> WORK INSTRUCTION:
List as a numbered list the lines from the one containing "Locate an element on the screen. The" through the one containing "At what (x,y)", both included, leaving out any blank lines.

START DATA SHOWN

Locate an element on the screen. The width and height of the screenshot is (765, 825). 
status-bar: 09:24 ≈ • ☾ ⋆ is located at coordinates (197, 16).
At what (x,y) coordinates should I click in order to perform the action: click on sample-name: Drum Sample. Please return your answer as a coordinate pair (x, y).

END DATA SHOWN
START DATA SHOWN

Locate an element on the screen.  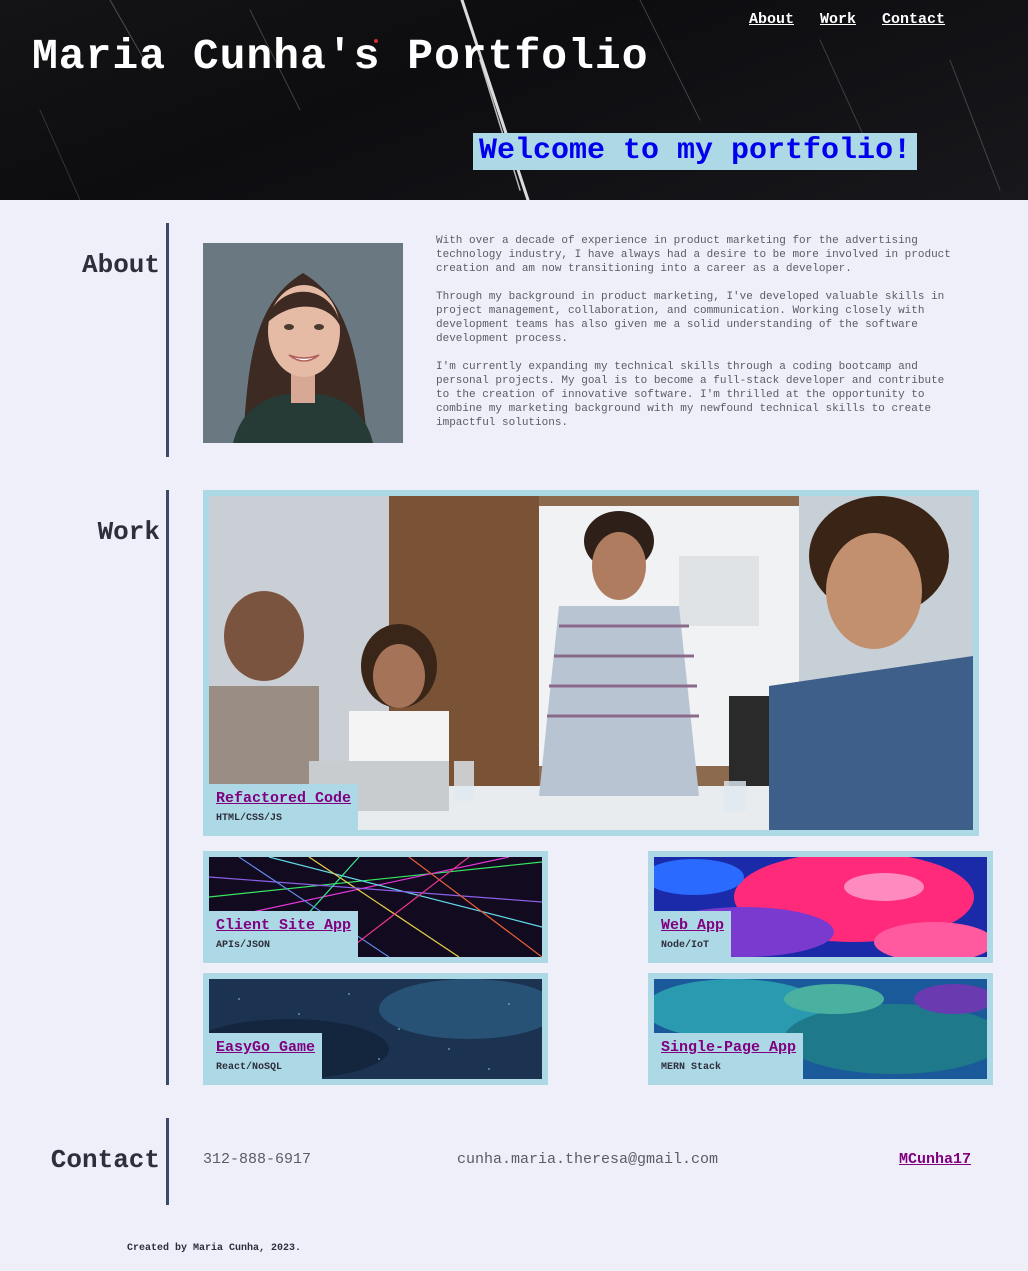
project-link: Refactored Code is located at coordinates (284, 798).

END DATA SHOWN
START DATA SHOWN

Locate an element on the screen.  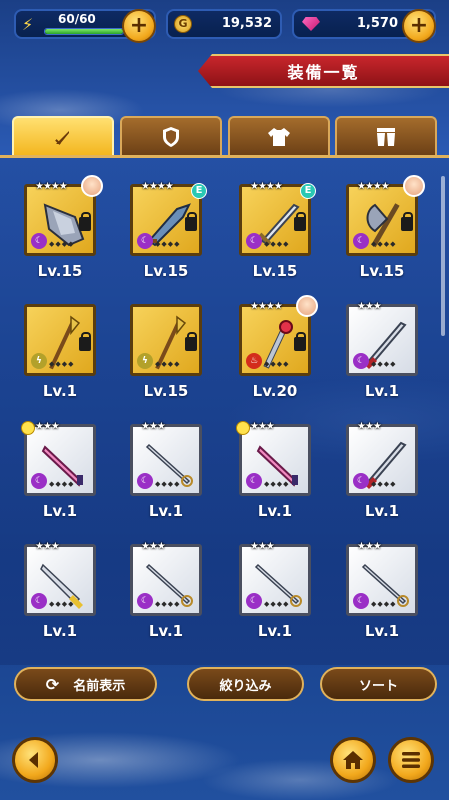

END DATA SHOWN

> ANSWER TO THIS TASK:
1. Locate an element on the screen. The width and height of the screenshot is (765, 825). 
2. status-bar: 09:24 ≈ • ☾ ⋆ is located at coordinates (197, 16).
3. At what (x,y) coordinates should I click in order to perform the action: click on sample-name: Drum Sample. Please return your answer as a coordinate pair (x, y).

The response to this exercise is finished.